Roth IRAs have income limits. In 2024, single filers earning above $161,000 (or $240,000 married filing jointly) cannot contribute directly. High earners can use the backdoor Roth IRA strategy to get around this limit. Use the investment calculator to model Roth growth projections.

Which account saves more in taxes?

The answer depends on whether your tax rate is higher now or in retirement. Traditional 401(k) wins if you're in a high bracket today and expect a lower rate later. Roth IRA wins if you're in a lower bracket now and expect taxes to rise.

For a 30-year-old in the 22% bracket saving $7,000/year, choosing Roth IRA over Traditional 401(k) can save $200,000+ in lifetime taxes if retirement rates end up higher — but cost you $50,000+ if rates fall.

When in doubt, diversify: hold some pre-tax money (401k/Traditional IRA) and some after-tax money (Roth IRA) so you can draw from whichever bucket is taxed more favorably each year.

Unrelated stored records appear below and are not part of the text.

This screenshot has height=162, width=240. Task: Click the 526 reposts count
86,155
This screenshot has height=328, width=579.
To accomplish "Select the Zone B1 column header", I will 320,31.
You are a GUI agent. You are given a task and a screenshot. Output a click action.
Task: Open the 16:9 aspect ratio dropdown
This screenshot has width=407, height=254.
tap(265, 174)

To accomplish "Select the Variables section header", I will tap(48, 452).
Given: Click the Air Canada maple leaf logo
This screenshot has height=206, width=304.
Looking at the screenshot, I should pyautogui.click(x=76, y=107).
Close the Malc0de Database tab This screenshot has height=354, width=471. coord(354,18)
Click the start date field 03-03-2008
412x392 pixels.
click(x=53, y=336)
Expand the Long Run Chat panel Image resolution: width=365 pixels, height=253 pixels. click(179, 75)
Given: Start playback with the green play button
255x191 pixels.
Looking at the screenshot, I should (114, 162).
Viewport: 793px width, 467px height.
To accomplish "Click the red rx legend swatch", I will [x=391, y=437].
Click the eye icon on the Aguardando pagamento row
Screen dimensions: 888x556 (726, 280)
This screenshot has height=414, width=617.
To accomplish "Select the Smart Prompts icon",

401(k) vs Roth IRA: can you have both?

Yes — and most financial planners recommend it. There's no rule against having a 401(k) and a Roth IRA at the same time. The two accounts have separate, independent contribution limits.

The optimal order is usually: contribute to the 401(k) up to the full employer match → max out the Roth IRA → go back and max the 401(k) with any remaining savings.

If you're self-employed, a SEP-IRA or Solo 401(k) can replace the employer plan with even higher limits. The retirement calculator lets you model multiple account scenarios side by side.

Frequently asked questions

Is a Roth IRA better than a 401(k)?

Neither is universally better. A 401(k) is usually the first priority because of the employer match and higher contribution limit. A Roth IRA is better for tax-free retirement income and flexible withdrawals. Most savers benefit from using both.

What happens to my 401(k) if I change jobs?

You can roll it into your new employer's 401(k), roll it into an IRA, leave it with the old employer, or cash it out (which triggers taxes and a 10% penalty). Rolling it over is usually the best move to keep the money growing tax-deferred.

Can I contribute to both a 401(k) and Roth IRA in the same year?

Yes. They have separate limits. In 2024 you can contribute $23,000 to a 401(k) and $7,000 to a Roth IRA in the same year, provided your Roth IRA contribution doesn't exceed the income limits.

What is the 401(k) income limit for 2024?

There is no income limit to contribute to a 401(k). Unlike a Roth IRA, any employee covered by an employer plan can contribute regardless of how much they earn.

When can I withdraw from a Roth IRA without penalty?

You can withdraw your Roth IRA contributions (not earnings) at any time without penalty. To withdraw earnings tax-free, the account must be at least 5 years old and you must be 59½ or older.